82.

Meh

While new words are often devoted to emotional extremes, there’s a special place in many hearts for the supremely useful three letters of the exclamation “meh,” which express an almost infinitely flexible contemporary species of anticlimax or indifference.

This flexibility is embodied in the uses to which “meh” can be put. In its basic exclamatory form—most often found during online chat, emails, or other digital communications—it communicates something along the lines of “okay, whatever, it doesn’t bother me (but you should consider me determinedly unimpressed by the whole affair).”

As an adjective, it takes on a more ineffable flavor: “it was all very meh.” It can also be modified to convey the same sense for something more concrete, as in “the meh-ness of last night’s dinner.” You can even use it as a noun, if you feel the need: “I stand by my meh: the evening was forgettable.”

Some authorities note that “meh” advanced in popular culture thanks to the patronage of US cartoon series The Simpsons, where it seems to have featured for the first time in 1995 as a generic uninterested retort118—a kind of low-energy parallel to Homer Simpson’s iconic cry of frustration, “D’oh!”

In the pre-Simpsons era, one theory is that meh originated from the Yiddish term mnyeh, an exclamation with a similarly disdainful meaning.119 It’s thanks to the dominance of online typing and text messages, though, that meh has really come into its own as an all-purpose, one-word response.
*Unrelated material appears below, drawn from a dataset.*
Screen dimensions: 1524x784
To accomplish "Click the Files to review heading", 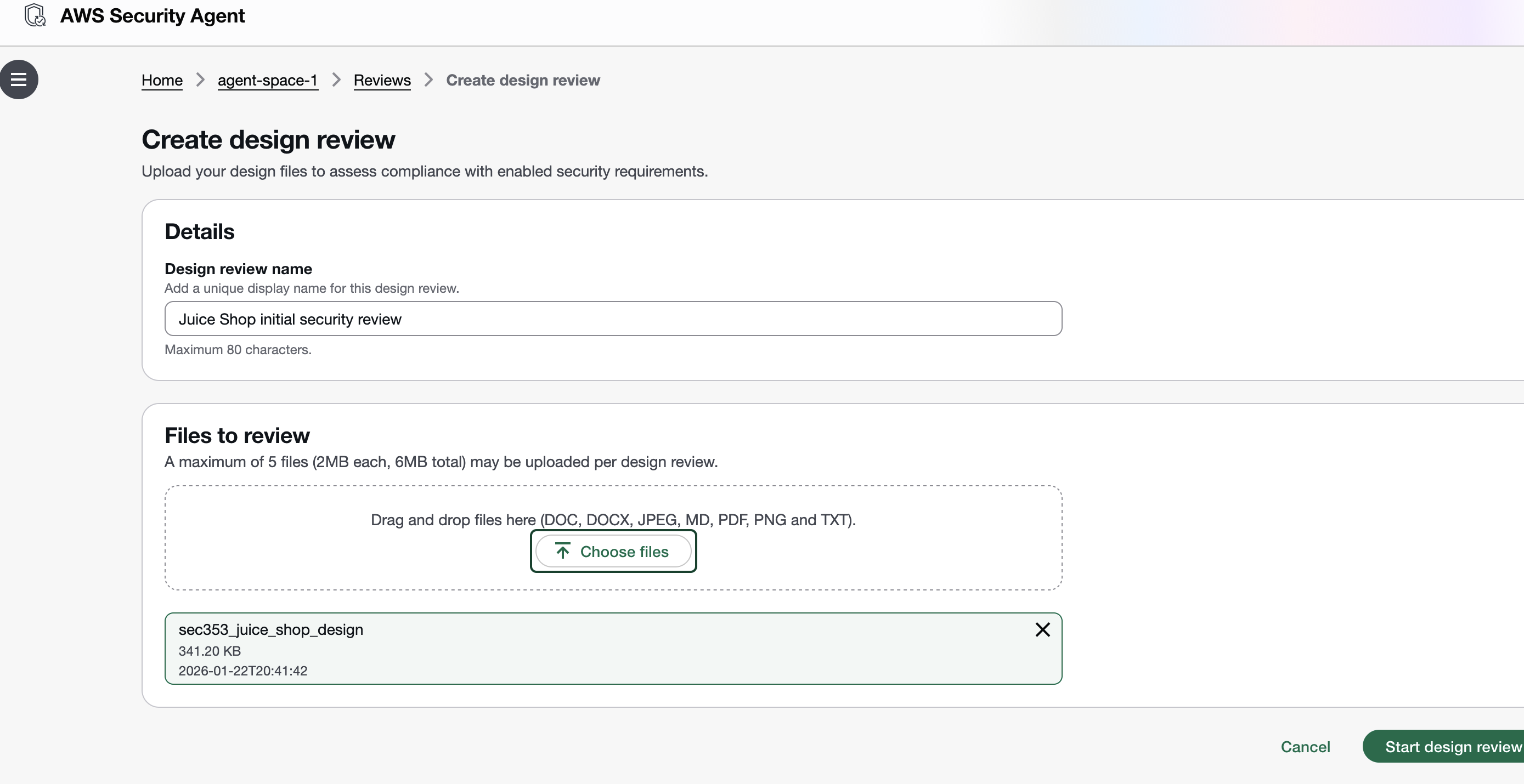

The verbal version of a nonplussed shrug, it today boasts close to a hundred million Google hits to its name, not to mention a place in the Collins English Dictionary.120

As the British author and critic Sam Leith neatly observed in a 2008 column for the Daily Telegraph, reflecting on the word’s ascent toward canonical status, meh “denotes mild boredom rather than the extreme form. That subtlety of meaning is its value. I can’t think of an equivalent.”121 In this, it’s a perfect emblem of the variations of register so important to online discourse, where typed language must match all the emotions necessary for casual conversation—and all the fine gradations of indifference.